The original Howald station opened on September 26, 1992, with a single platform and very limited facilities. The service was suspended for work between September 2000 and June 2002, before being definitively withdrawn on December 11, 2015.

Plans for a new station in Howald were first mentioned in 2009, and funding to build the station was granted on December 17, 2010. The station's opening was initially scheduled for 2015, but the financial crisis forced the government to postpone the project. The cost of construction was initially estimated to be around €43 million. The footbridge for the station was installed in November 2016.

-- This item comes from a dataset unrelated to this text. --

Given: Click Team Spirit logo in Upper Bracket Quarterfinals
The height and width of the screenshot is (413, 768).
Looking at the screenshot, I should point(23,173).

The new station partially opened on December 10, 2017 (one platform and an access footbridge), while a provisional stop of the same name on line 4 was officially closed. The second platform was originally planned to be completed by 2020, at the same time as the arrival of the tramway to the south of the capital, with the opening of the second platform and the mixed tramway and bus bridge that will overlook it. However, the opening of the second platform, along with other projects on the line, was pushed back to 2026 due to problems with the acquisition of the right-of-way, revisions to the design of a railway structure due to a nearby motorway, and shortages in construction supplies due to the COVID-19 pandemic. Phase 1 ultimately cost €42.9 million, and provides direct access to the southern districts of Luxembourg City, home to a major business park, the Cloche-d'Or and the new Ban de Gasperich district. The new station saves a considerable amount of time for workers coming from the south of the country and the border regions, as they don't have to go all the way up to the central station and then take the municipal buses, and thus retrace their steps.

== Passenger service ==

=== Access ===
Access to the platform is via a footbridge, equipped with elevators and escalators, and eventually via the future bridge over which buses and trams will pass.

=== Service ===
Howald is served by TER, Regional-Express (RE) and Regionalbunn (RB) trains, which operate on the following routes:

- Line 60 : Luxembourg - Rodange ;
- Line 90 (TER) : Luxembourg - Metz-Ville - Nancy-Ville ;
- Line 10-60 : Troisvierges - Luxembourg - Rodange.

=== Intermodality ===
Howald station is served by buses, accessible via the footbridge, at the Howald Ronnebësch bus stop served by lines 24, 28 and 29 of the Luxembourg City buses and by lines 302, 455, 456, 501, 504, 621, 655, 801 and 802 of the Régime général des transports routiers.

The station is close to the Luxembourg-Sud park and ride facility and its 1,451 parking spaces. By 2024, Howald will be served by the Luxembourg tramway, for which it will be one of the major transfer points.